El horror de la gente corriente
Ayer, lunes, 27 de enero del año 2020, se cumplieron 75 años de la liberación de Auschwitz. Es el dato. Ahora, una suposición. Pocos sabrán del campo de exterminio de Auschwitz. Tal vez alguien tenga una imagen estereotipada del lugar por películas como “La Lista de Schindler, “El Pianista”, “La vida es bella” o novelas de moda. Y, sin embargo, Auschwitz es una sensación estremecedora, el relato de un horror después del cual la poesía ya no sería posible, según expresión de Adorno. Los sucesos de Auschwitz se sitúan demasiado lejos en el tiempo y demasiado lejos en el espacio, enemigos despiadados de la memoria. Construido por los alemanes en la invadida Polonia, durante la Segunda Guerra Mundial, pareciera gestionado por demonios para aplicar modos ilimitados de destruir a disidentes políticos, judíos, homosexuales, gitanos, resistentes, presos de guerra, mujeres, ancianos, niños y cuantos molestaran al fascismo imperante.
Se habían ensayado ya métodos de exterminio masivo de humanos en el África colonial. Auschwitz se convirtió en una inmensa maquinaria de destrucción física y sicológica para culminar en la muerte industrializada. Visité Auschwitz un día gris, neblinoso, frío, lúgubre, como un anticipo del invierno crudo: “De octubre a abril, de cada diez de nosotros, morirán siete”, escribe Primo Levi. En la entrada, a modo de recibimiento feroz, la frase “Arbeit Macht Frei”, “El trabajo nos hace libres”, ironía macabra en un lugar en el que la única salida, según se anunciaba, era por las chimeneas de Birkenau. Es decir, como cenizas.
Vimos zapatos, zapatos de todos los tamaños y de todas las formas, amontonados. Los zapatos evocaban los muertos, pero también hablaban de la vida diaria en el campo de concentración. Los zapatos resultaban fundamentales para morir o sobrevivir. De nuevo, Primo Levi: “La muerte empieza por los zapatos: se han convertido, para la mayoría de nosotros, en auténticos instrumentos de tortura que, después de largas horas de marcha, ocasionan dolorosas heridas las cuales fatalmente se infectan”. Se hinchan los pies y, cuanto más se hinchan, más insoportables resultan. “Pero entrar en el hospital con el diagnostico de pies hinchados es extraordinariamente peligroso, porque es bien sabido por todos, y especialmente por los SS, que de este mal aquí es imposible curarse”.
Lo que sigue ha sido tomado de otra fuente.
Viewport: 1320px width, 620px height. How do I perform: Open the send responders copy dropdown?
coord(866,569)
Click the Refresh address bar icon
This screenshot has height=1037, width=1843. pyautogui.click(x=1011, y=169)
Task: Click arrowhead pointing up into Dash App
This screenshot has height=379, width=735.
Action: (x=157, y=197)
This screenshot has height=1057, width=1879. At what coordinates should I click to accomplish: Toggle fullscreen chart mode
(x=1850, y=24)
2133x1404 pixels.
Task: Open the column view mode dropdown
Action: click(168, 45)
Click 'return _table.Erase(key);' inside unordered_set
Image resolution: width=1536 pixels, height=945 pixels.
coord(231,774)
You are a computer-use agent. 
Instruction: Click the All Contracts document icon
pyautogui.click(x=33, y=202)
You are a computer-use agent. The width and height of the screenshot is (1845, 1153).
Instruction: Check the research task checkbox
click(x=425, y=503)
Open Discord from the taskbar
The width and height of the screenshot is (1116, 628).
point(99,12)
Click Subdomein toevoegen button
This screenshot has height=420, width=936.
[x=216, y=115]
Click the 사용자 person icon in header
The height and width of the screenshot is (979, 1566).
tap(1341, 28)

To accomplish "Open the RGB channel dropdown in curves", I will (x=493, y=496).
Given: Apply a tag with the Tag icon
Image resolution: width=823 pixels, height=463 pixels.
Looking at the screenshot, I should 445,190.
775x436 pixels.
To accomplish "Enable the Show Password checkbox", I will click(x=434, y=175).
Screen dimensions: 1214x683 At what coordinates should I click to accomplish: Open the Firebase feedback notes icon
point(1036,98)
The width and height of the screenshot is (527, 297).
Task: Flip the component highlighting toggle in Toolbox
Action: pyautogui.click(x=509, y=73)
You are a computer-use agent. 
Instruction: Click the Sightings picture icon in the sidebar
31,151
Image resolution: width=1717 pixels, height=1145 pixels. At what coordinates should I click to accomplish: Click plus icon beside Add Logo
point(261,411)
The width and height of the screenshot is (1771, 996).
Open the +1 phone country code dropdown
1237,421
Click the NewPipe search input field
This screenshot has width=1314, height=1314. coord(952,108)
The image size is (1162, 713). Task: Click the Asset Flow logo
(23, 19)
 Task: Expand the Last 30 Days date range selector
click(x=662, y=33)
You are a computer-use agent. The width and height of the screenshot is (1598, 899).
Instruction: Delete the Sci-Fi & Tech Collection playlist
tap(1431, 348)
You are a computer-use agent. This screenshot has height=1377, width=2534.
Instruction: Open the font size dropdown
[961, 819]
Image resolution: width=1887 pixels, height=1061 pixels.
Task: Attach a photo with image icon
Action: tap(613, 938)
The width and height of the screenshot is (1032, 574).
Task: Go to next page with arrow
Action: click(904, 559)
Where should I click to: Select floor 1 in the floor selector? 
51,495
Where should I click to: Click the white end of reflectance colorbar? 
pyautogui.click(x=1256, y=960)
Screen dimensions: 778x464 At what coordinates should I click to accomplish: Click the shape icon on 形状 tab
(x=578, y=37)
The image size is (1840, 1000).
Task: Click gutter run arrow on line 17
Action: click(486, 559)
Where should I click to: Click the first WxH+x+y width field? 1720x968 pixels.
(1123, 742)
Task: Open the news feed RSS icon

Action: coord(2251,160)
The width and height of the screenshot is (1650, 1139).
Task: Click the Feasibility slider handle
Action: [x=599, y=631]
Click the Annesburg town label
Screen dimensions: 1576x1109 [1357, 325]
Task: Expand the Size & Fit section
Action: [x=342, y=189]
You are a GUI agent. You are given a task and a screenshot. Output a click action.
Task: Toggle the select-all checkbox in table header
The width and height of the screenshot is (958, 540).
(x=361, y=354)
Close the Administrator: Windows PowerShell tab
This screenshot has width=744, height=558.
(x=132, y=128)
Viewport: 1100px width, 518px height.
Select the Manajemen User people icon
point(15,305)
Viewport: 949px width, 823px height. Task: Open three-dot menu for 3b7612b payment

Después llegó la visita de los cabellos. Pelos de gente, empleados para distintas artesanías y necesidades. A continuación, las cámaras donde se hacinaba a los presos y se les gaseaba con Ziklón B; de seguido, los crematorios, los “Block”, en los que dormir, con el temblor del día que terminaba, resultaba una pesadilla porque se juntaba con el miedo a lo que sucediera al día siguiente. Difícil, en esos momentos, no sentir la pesada presión de los gemidos, plegarias, lamentos, el dolor y sufrimientos de miles de personas que permanecen en el aire, ratificando lo que sabemos por las experiencias de los supervivientes. Un Papa formuló, en este campo de concentración, una interrogante casi pagana: ¿Dónde estaba Dios? Es la pregunta que se hicieron, y aún se hacen, cuantos llegan al “Lager”, sean o no creyentes.
Pero a aquella tragedia infinita se añade la tragedia de ser realizada por gente corriente. Cuantos participaron, conocidos o sin conocer, lo hicieron cumpliendo con su deber y obedeciendo órdenes, según sus expresiones. Mediocres, cabreados, frustrados, anónimos, insignificantes, arribistas, oportunistas, tontos, enfermos del alma, gentes corrientes de todas la sicologías encontraron dentro de la burocracia nazi la oportunidad de ascender y disfrutar del poder. Solo se precisaba ser disciplinado, obediente y servir dócilmente al mando. Auschwitz simboliza, además de todos los horrores universales, el horror que puede causar la gente corriente en cualquier momento o en circunstancias imprevistas.